= Carola Trier =

American dancer

Carola Strauss Trier (1913–2000) was a German dancer, acrobat, contortionist, and later a teacher, lecturer, and practitioner.

==Biography==
Trier was the second daughter of German chemist and philosopher Eduard Strauss and Beatrice Rosenberg, an American citizen. She attended the Philanthropin in Frankfurt am Main, and then studied at the Laban School. Her family lived in Europe until the Second World War, emigrating to the United States in 1938, while she initially stayed in Germany, then emigrated to France. For reason of being a German, she was sent to the Gurs internment camp in France, from which she was finally released with the help of fellow dancer Marcel Neydorf. Together, they moved to the zone libre, and she was able to immigrate to New York in 1942, shortly before the zone libre was occupied, leading to thousands of Jews being detained, with most then being sent to Auschwitz. Neydorf stayed in France, as he did not receive a US visa.

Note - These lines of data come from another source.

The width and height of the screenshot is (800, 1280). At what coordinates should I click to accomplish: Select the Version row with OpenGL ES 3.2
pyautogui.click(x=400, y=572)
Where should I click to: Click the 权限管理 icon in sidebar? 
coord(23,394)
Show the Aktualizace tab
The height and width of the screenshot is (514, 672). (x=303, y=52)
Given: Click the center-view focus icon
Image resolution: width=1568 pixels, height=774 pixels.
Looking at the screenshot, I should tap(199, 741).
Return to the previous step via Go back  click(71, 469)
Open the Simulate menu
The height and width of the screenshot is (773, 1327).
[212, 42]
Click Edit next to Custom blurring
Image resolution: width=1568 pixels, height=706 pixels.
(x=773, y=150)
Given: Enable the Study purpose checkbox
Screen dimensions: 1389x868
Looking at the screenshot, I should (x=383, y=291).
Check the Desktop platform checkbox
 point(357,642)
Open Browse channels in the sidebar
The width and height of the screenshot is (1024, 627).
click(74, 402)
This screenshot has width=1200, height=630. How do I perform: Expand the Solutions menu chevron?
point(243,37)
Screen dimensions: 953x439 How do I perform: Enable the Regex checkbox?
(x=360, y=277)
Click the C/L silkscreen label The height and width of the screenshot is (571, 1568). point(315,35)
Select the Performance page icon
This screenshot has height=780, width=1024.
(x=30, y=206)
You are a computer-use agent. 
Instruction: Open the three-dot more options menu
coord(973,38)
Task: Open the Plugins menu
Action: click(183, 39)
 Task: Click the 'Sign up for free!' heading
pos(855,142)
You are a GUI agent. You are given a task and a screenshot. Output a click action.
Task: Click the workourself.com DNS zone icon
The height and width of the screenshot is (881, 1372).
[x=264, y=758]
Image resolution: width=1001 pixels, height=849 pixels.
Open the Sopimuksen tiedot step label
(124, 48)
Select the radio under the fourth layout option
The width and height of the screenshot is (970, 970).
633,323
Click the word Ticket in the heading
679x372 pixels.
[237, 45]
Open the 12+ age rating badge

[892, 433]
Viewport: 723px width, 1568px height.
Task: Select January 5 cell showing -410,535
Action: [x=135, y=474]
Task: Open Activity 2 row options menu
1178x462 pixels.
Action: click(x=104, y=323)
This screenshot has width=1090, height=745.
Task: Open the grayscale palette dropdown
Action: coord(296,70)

Regarded as a potential enemy alien in the United States, she was initially interned in Fort Howard until she was granted refugee status. She moved to New York, married Edgar Trier and supported herself in the United States as a dancer, acrobat, and most notably a roller-skating contortionist. A devastating injury which occurred in 1950 brought her to Joseph and Clara Pilates, founders of the Pilates method of exercise and strength training. Throughout the 1950s, she was trained by the Pilates couple. She opened her own Contrology studio in 1960. According to second-generation master teacher Jillian Hessel, Trier was "the first person to open a studio with Joe Pilates' blessing". Her assistants included Romana Kryzanowska and Kathy Grant. Trier later furthered her anatomical knowledge at New York City’s Lenox Hill Hospital, where she aided Dr. Henry Jordan with patient rehabilitation and research. Trier combined her medical and Pilates experiences to develop various exercises and stretching techniques for dancers, many of which are still in use.

In 1982, Trier authored a book for children entitled Exercise, What it is, What it Does, which introduced and emphasized the benefit and enjoyment of exercising both alone and with friends. Trier was an active teacher, lecturer, and practitioner until the late 1980s, serving as a coach for choreographer Gloria Contreras until 1985. She died in New York City on October 28, 2000, at the age of 89.